*** Opening Input ***

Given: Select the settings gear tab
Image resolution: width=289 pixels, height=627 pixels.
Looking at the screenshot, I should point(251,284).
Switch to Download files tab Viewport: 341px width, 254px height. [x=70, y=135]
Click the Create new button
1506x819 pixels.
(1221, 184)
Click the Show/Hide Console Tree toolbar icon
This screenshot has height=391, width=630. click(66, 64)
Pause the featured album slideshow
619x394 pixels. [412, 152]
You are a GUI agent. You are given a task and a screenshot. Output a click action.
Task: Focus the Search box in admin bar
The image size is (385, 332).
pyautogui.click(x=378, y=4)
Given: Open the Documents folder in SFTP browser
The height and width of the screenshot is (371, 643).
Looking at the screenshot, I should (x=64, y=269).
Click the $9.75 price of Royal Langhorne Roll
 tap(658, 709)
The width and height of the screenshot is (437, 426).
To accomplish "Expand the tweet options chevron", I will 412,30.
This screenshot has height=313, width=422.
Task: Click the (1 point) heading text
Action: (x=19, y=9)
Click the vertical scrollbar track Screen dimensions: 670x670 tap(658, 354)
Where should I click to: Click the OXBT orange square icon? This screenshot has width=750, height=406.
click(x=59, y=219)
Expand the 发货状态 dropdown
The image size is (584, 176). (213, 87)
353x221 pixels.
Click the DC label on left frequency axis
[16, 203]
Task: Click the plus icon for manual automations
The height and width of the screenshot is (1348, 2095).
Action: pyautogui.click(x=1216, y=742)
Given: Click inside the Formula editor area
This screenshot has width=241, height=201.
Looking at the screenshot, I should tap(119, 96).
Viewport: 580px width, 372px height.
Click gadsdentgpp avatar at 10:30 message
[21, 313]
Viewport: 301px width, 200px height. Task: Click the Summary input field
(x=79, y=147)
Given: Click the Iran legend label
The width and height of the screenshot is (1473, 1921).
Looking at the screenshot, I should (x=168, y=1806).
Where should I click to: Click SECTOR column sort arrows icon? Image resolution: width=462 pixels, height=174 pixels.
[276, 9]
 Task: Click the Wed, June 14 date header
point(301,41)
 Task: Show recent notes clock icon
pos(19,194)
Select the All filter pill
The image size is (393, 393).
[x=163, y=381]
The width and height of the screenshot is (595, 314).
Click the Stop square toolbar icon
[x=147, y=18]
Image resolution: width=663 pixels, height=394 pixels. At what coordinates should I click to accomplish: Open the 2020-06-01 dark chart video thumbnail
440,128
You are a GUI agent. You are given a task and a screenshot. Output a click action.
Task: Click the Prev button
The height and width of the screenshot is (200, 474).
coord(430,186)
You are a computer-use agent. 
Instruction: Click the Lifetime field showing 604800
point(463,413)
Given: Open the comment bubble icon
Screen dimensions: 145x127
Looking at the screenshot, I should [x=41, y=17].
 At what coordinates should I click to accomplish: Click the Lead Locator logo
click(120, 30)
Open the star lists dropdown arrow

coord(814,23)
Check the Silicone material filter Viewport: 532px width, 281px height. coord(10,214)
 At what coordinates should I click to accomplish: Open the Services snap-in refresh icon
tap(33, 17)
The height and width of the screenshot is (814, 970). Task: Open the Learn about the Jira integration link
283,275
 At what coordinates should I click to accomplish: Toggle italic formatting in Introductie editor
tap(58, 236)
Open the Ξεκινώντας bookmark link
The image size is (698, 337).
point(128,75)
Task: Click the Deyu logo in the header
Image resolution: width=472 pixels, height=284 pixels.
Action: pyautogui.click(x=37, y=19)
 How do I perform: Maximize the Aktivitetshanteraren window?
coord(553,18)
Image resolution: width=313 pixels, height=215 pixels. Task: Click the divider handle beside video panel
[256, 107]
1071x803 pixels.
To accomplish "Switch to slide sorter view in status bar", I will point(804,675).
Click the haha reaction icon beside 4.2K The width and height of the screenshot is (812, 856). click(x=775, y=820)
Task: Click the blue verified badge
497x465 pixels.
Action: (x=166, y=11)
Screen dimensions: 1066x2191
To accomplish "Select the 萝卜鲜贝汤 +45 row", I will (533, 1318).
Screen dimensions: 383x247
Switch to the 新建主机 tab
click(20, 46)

*** Closing Input ***

_What the exercise asks_
Of the lines above, retype only those from the line containing "Instruction: Click the" through the line containing "Check the Silicone", including both, exactly.

_Result of the exercise_
Instruction: Click the Lifetime field showing 604800
point(463,413)
Given: Open the comment bubble icon
Screen dimensions: 145x127
Looking at the screenshot, I should [x=41, y=17].
 At what coordinates should I click to accomplish: Click the Lead Locator logo
click(120, 30)
Open the star lists dropdown arrow

coord(814,23)
Check the Silicone material filter Viewport: 532px width, 281px height. coord(10,214)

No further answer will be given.